(GIVEN DATA begins)
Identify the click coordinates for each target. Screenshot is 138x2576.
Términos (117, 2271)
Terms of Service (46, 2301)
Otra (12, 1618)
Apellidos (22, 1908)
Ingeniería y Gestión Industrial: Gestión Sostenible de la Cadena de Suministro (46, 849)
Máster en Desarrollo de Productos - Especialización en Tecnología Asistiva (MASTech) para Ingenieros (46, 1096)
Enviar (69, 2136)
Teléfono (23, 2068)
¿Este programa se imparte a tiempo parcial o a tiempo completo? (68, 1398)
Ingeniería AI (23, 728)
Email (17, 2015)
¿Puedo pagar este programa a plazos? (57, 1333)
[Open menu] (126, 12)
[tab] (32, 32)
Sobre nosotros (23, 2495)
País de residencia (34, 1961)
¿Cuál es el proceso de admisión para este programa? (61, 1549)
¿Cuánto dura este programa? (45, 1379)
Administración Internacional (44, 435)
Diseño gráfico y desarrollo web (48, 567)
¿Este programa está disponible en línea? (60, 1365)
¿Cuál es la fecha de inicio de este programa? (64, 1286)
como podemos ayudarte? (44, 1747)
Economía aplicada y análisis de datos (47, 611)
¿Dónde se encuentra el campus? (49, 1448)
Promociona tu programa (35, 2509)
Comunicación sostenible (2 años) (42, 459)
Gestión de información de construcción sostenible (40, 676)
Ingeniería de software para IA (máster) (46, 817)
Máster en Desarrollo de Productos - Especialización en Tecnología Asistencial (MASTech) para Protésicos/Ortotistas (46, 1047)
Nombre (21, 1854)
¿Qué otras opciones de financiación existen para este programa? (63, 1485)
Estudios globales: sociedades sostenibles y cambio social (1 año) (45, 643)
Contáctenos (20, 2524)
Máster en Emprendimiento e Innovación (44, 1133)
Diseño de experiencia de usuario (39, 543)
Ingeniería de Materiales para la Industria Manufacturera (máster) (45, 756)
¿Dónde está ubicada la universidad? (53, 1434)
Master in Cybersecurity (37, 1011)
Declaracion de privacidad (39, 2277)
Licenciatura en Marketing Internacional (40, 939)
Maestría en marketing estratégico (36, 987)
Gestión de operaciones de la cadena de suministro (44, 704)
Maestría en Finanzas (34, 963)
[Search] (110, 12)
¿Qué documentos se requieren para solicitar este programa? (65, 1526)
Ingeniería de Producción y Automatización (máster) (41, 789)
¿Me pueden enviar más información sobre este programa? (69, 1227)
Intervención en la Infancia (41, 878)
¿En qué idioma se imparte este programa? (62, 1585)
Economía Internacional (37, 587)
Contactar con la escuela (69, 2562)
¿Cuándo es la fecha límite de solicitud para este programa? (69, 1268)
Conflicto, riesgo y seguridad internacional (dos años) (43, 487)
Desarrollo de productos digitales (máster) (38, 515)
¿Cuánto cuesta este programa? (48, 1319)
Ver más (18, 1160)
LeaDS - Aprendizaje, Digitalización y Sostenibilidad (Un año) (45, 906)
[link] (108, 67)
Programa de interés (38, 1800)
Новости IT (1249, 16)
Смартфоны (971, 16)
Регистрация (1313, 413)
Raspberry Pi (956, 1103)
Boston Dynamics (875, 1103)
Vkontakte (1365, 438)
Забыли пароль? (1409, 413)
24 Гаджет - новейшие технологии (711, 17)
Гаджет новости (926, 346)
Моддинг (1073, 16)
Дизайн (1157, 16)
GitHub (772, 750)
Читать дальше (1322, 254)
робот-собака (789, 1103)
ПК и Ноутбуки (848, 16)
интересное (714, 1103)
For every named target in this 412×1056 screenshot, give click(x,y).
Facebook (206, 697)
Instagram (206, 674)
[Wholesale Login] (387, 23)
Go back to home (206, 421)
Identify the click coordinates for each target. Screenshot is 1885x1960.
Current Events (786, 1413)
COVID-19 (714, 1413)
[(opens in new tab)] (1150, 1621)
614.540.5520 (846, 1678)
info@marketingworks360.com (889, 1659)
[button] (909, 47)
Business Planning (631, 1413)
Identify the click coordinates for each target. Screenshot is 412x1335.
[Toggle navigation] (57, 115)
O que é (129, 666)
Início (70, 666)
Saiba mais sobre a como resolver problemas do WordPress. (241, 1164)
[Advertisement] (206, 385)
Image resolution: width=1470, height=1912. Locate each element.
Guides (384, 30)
(GIVEN DATA ends)
■ **ACTIVITY**: Please transcribe only the lines in the records above running from the line that has "Maestría en Finanzas (34, 963)" through the line that has "Intervención en la Infancia (41, 878)", both included, exactly as they appear.

■ **TASK ANSWER**:
Maestría en Finanzas (34, 963)
[Search] (110, 12)
¿Qué documentos se requieren para solicitar este programa? (65, 1526)
Ingeniería de Producción y Automatización (máster) (41, 789)
¿Me pueden enviar más información sobre este programa? (69, 1227)
Intervención en la Infancia (41, 878)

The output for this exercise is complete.